Fulfills both the Arts and Letters and the Cross-Cultural Analysis requirements of the College's General Education sequence.
This course will offer an intensive, guided introduction to major movements and figures in literature since 1900 set in the context of the past century’s serial revolutions in art, science, music, philosophy, religion, economics, and politics. The course begins by considering the transformative effects of Darwin, Marx, Freud, and Nietzsche on prevailing concepts of human nature and historical destiny, and by exploring two short masterpieces of the late nineteenth-century, Stevenson’s Dr. Jekyll and Mr. Hyde and Tolstoy’s Death of Ivan Ilych. We will then pursue several opening themes – the specter of war and dehumanization, the rise of the professions, the divided psyche, the urban jungle, the war of the sexes, the growth of machine society, and the explosion of mass media– through the work of several landmark modernists: Kafka, Yeats, Eliot, Stein, Cather, Joyce, and Woolf.
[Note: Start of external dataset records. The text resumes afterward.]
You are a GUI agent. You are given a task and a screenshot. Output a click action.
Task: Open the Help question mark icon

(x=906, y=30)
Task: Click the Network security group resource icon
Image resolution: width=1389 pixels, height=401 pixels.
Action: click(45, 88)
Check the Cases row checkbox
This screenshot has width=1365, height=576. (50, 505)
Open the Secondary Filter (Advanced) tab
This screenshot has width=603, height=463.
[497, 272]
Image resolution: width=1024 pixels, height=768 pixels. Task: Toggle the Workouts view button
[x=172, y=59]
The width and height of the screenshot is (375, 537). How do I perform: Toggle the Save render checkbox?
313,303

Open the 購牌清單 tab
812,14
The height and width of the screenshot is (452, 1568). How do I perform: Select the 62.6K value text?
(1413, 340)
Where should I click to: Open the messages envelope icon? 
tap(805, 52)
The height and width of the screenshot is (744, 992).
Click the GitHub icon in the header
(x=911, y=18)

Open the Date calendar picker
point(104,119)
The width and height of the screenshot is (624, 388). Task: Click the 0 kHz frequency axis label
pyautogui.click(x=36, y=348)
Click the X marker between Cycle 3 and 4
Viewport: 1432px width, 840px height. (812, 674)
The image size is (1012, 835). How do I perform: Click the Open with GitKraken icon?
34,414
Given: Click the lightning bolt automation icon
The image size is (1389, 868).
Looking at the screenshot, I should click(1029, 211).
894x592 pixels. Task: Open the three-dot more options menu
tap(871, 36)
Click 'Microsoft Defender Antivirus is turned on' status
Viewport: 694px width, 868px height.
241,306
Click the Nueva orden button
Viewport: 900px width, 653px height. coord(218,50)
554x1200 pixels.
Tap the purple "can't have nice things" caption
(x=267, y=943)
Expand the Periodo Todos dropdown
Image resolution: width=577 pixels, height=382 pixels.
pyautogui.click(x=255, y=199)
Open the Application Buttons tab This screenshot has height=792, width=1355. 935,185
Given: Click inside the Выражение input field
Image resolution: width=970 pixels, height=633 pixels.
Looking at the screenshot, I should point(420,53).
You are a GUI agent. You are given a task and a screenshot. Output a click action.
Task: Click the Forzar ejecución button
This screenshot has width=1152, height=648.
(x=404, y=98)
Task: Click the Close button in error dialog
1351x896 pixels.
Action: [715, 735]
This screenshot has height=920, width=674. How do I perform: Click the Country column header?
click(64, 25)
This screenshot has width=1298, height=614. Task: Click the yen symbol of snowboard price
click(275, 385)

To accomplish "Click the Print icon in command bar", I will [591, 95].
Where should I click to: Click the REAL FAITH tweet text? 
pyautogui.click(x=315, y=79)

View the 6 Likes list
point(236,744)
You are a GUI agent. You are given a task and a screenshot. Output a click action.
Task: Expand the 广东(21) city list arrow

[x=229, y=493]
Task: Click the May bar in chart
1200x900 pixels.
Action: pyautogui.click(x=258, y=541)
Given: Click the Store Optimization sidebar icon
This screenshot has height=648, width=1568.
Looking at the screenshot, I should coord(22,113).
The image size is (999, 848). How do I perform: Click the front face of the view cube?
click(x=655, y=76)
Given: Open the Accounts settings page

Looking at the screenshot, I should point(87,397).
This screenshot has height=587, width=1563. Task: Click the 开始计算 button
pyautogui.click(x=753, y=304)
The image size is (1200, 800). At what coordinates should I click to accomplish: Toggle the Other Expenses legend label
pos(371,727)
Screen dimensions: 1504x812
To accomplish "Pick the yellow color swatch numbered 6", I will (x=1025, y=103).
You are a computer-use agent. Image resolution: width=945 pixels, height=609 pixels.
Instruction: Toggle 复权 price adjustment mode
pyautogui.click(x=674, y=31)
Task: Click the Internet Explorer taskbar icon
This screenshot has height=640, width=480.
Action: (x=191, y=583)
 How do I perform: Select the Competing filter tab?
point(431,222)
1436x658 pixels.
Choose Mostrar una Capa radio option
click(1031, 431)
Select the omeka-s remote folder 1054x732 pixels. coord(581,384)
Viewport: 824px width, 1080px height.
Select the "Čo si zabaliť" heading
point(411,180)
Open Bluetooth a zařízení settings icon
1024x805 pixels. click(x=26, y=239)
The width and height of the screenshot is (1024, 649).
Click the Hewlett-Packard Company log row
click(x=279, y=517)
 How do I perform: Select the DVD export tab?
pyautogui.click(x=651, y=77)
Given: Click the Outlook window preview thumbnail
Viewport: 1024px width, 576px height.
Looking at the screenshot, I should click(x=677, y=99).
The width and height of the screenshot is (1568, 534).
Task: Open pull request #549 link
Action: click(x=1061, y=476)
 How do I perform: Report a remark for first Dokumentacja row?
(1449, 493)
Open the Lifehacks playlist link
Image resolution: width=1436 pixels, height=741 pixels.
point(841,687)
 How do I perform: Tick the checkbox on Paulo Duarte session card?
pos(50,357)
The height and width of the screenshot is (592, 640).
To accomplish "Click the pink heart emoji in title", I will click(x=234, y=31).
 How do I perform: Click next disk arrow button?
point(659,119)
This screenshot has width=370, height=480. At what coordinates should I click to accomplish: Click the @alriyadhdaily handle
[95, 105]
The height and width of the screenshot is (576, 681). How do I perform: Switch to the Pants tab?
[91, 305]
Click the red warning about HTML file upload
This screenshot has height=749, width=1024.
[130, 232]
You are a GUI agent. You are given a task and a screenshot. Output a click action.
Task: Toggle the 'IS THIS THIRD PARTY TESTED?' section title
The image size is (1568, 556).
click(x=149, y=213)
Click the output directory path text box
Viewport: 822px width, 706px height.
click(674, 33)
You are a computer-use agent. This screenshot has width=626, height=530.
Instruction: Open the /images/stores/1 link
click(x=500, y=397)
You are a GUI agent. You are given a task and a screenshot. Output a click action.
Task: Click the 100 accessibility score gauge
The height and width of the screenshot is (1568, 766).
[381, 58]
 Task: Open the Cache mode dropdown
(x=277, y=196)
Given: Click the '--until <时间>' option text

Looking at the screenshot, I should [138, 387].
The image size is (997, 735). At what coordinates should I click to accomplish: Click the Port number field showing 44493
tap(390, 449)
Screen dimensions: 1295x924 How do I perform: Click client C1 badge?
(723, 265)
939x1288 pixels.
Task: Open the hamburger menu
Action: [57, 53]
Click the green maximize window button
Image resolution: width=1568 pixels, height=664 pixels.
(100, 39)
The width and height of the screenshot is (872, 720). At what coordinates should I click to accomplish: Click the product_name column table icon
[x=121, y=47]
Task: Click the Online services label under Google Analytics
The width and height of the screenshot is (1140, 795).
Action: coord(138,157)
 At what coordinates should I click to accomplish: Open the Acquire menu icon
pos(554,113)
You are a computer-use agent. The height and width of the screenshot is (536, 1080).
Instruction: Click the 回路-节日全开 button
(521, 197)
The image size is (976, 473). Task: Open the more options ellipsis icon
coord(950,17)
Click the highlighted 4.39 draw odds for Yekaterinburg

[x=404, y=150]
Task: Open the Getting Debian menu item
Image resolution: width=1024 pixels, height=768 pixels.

Poetry and short fiction will be complemented by one full-length novel (To the Lighthouse) and by background lectures in social history and the visual arts. In the second half of the course, we will track the same central themes over the dividing line of 1945. Along the way, we’ll investigate the aftermath of WWII in new moral realisms (Orwell, O’Connor), in Cold War existentialism and absurdism (Camus, Beckett), in poetry's return to lyric or confessional intensity (Larkin, Bishop), and in the history of decolonization (Achebe). Finally, we will conclude with a series of contemporary global fictions that bring the central concerns of the course into the present: Pat Barker’s Regeneration, Ian McEwan’s Atonement, Arundhati Roy’s The God of Small Things, and Mohsin Hamid’s The Reluctant Fundamentalist.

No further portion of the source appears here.